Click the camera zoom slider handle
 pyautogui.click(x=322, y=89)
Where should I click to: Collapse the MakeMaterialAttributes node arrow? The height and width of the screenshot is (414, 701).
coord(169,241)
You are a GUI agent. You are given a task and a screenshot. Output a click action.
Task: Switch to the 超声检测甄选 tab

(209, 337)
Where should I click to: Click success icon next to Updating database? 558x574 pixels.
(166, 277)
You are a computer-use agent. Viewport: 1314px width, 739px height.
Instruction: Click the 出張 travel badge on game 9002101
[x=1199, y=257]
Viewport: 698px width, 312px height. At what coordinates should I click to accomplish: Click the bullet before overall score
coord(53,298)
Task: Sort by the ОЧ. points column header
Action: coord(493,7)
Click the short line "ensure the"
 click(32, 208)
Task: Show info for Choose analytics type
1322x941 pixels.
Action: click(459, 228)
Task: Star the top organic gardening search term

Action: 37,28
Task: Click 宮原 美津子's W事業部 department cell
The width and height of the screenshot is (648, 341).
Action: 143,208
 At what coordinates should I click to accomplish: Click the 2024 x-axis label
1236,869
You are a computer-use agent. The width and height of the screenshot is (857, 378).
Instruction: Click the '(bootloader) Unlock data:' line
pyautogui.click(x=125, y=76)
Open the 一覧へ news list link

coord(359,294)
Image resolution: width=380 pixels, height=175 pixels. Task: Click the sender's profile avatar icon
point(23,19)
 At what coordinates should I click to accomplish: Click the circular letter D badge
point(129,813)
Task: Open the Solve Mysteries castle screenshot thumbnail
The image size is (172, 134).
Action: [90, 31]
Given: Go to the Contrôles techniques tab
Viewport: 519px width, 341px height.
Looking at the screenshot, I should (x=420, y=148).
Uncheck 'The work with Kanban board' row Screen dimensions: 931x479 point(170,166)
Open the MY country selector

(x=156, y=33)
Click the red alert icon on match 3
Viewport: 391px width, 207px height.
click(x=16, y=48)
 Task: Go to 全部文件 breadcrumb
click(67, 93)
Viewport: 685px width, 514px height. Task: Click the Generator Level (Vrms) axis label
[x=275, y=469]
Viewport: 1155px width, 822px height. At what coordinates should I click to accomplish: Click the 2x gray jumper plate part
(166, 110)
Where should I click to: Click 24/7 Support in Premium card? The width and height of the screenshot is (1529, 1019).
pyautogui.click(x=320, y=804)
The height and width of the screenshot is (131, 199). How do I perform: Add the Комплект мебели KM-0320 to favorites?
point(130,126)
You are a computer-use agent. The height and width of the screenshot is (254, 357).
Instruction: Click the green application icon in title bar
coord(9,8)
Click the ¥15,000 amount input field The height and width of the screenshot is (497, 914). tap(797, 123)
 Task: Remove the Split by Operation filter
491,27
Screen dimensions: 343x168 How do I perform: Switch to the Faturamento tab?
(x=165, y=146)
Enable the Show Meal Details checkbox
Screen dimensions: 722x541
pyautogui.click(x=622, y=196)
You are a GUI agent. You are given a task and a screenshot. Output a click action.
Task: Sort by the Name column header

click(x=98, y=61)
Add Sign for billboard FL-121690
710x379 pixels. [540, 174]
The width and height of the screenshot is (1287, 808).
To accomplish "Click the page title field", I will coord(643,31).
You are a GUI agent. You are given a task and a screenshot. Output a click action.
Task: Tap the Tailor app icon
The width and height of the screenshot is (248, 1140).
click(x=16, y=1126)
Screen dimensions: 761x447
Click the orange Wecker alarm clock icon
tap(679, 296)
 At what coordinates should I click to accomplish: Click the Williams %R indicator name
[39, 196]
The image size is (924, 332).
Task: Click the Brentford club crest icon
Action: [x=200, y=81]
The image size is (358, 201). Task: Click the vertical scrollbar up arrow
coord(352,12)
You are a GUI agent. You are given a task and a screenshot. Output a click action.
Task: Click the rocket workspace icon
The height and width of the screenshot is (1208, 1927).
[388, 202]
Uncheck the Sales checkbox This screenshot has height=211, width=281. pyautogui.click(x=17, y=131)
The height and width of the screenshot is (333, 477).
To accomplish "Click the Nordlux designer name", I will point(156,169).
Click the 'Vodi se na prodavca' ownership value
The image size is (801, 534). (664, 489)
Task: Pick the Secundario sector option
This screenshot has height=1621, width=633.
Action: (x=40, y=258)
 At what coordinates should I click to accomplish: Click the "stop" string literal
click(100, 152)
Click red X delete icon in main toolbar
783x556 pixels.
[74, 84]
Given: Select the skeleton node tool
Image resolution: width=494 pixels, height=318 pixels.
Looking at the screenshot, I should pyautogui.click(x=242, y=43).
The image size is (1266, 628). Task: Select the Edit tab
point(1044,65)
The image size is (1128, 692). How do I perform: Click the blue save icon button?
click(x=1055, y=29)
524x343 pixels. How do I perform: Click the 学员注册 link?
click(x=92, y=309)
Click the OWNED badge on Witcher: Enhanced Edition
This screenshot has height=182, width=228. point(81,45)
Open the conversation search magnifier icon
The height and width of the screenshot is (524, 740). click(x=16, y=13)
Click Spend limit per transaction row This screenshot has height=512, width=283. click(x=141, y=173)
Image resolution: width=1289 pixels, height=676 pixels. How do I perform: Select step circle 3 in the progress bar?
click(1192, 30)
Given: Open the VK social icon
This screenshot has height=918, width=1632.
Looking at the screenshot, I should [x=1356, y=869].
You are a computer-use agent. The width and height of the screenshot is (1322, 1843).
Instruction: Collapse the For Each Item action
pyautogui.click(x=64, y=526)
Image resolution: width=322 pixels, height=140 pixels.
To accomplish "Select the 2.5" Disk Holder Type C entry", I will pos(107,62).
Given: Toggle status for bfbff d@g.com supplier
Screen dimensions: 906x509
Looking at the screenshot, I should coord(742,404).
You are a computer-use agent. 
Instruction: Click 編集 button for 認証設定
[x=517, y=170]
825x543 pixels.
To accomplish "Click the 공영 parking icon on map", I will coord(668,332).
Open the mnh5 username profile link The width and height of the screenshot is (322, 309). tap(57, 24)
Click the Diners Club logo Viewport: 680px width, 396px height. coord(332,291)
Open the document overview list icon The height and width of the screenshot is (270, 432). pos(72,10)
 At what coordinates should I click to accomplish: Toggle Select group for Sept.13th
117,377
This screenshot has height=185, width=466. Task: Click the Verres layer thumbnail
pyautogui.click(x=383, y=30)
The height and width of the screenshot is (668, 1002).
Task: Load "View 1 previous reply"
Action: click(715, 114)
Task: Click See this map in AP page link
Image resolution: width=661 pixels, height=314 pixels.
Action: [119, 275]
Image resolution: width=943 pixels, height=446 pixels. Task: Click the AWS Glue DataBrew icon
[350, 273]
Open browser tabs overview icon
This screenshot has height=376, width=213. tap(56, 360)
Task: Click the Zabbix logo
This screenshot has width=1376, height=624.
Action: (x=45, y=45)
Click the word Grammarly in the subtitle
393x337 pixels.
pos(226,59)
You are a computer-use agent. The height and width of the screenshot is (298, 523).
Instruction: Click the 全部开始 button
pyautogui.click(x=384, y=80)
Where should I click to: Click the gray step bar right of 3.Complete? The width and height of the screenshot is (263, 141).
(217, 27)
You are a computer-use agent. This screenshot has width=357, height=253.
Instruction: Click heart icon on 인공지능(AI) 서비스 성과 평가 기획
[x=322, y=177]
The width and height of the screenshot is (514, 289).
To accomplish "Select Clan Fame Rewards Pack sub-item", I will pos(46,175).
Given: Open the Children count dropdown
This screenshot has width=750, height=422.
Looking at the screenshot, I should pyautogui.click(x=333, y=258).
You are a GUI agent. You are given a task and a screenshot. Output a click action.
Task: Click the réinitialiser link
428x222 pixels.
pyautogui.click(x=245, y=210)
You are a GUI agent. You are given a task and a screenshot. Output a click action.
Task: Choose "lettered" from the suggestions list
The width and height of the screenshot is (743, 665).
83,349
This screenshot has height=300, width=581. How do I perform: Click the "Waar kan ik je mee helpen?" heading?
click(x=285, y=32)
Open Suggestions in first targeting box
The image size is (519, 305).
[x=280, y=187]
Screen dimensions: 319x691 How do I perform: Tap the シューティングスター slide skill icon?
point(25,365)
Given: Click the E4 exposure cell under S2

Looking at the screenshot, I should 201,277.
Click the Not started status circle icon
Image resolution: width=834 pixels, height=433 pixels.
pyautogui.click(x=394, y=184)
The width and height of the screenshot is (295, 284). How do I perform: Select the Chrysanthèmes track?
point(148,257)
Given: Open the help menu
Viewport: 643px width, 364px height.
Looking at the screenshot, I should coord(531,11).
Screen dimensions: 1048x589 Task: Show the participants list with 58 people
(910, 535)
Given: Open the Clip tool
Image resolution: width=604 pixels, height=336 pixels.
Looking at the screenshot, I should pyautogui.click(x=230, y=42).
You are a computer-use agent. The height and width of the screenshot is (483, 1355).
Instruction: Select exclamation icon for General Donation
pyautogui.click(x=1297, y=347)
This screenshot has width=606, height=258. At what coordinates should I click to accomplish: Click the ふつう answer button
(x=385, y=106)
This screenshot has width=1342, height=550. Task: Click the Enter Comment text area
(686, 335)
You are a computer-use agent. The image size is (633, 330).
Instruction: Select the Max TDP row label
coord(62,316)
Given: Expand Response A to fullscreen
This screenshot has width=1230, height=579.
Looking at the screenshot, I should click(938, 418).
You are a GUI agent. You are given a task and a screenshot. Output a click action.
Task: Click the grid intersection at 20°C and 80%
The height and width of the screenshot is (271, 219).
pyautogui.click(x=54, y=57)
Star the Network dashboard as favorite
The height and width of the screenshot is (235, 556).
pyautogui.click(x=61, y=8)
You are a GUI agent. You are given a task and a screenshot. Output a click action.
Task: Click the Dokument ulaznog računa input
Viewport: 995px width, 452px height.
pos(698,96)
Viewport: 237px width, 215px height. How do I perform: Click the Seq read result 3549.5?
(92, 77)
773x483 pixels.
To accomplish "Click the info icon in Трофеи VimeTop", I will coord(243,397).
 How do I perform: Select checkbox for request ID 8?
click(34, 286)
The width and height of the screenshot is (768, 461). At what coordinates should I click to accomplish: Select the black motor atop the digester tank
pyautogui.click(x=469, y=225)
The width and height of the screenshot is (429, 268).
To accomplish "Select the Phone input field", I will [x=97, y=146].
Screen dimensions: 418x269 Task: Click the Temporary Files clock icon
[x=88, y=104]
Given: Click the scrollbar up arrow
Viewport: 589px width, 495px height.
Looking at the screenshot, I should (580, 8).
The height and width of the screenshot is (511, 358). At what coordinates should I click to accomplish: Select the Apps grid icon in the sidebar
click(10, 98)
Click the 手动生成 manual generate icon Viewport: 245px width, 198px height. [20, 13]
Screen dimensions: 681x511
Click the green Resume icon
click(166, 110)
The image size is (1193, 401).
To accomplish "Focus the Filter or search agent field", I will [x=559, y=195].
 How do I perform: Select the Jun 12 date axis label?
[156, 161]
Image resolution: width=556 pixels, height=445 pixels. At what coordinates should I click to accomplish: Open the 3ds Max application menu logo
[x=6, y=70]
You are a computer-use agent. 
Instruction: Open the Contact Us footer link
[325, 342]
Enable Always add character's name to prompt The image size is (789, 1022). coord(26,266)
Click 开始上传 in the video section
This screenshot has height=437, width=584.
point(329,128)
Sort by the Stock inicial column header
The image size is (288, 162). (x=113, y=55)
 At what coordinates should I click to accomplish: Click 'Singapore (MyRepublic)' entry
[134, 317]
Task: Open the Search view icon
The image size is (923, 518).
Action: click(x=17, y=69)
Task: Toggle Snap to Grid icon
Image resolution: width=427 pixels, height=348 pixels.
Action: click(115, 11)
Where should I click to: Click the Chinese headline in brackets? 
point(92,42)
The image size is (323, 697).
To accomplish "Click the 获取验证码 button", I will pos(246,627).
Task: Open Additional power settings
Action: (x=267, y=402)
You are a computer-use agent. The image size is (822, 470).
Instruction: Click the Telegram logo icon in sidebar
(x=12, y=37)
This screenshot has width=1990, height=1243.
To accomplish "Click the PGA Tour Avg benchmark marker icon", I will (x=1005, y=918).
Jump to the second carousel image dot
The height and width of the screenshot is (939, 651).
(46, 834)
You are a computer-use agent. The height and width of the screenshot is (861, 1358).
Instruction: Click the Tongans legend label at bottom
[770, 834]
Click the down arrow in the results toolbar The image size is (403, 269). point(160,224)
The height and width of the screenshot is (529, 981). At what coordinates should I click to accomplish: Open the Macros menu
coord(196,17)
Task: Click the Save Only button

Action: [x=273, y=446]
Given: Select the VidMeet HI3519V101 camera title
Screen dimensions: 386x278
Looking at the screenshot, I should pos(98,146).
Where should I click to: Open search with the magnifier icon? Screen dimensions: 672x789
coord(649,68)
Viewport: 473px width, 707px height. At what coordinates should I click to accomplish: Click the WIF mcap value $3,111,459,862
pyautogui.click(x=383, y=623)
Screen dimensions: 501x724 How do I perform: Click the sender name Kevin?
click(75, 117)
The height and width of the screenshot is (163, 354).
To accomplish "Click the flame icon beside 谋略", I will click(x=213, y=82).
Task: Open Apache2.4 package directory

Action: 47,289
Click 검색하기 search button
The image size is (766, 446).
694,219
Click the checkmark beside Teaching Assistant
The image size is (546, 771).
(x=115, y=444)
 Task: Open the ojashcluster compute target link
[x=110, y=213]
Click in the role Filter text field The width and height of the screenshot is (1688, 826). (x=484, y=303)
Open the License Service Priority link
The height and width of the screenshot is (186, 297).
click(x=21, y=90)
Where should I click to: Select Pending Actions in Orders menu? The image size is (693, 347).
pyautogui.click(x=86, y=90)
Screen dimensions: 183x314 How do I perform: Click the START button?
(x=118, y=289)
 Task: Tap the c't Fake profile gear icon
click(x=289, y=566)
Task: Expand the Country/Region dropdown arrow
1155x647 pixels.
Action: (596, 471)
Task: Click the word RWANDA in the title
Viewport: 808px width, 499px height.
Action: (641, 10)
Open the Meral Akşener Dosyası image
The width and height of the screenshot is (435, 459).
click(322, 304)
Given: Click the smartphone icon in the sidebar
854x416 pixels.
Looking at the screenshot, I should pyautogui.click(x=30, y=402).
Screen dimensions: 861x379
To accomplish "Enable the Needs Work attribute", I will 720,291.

◆ ◆ ◆ ◆

§ **ASSIGNMENT**
There is a line with "This screenshot has height=437, width=584." and a line with "You are a computer-use agent. The image size is (822, 470)." above. Copy exactly those two lines and all lines between them, with nothing else.

§ **TASK SOLUTION**
This screenshot has height=437, width=584.
point(329,128)
Sort by the Stock inicial column header
The image size is (288, 162). (x=113, y=55)
 At what coordinates should I click to accomplish: Click 'Singapore (MyRepublic)' entry
[134, 317]
Task: Open the Search view icon
The image size is (923, 518).
Action: click(x=17, y=69)
Task: Toggle Snap to Grid icon
Image resolution: width=427 pixels, height=348 pixels.
Action: click(115, 11)
Where should I click to: Click the Chinese headline in brackets? 
point(92,42)
The image size is (323, 697).
To accomplish "Click the 获取验证码 button", I will pos(246,627).
Task: Open Additional power settings
Action: (x=267, y=402)
You are a computer-use agent. The image size is (822, 470).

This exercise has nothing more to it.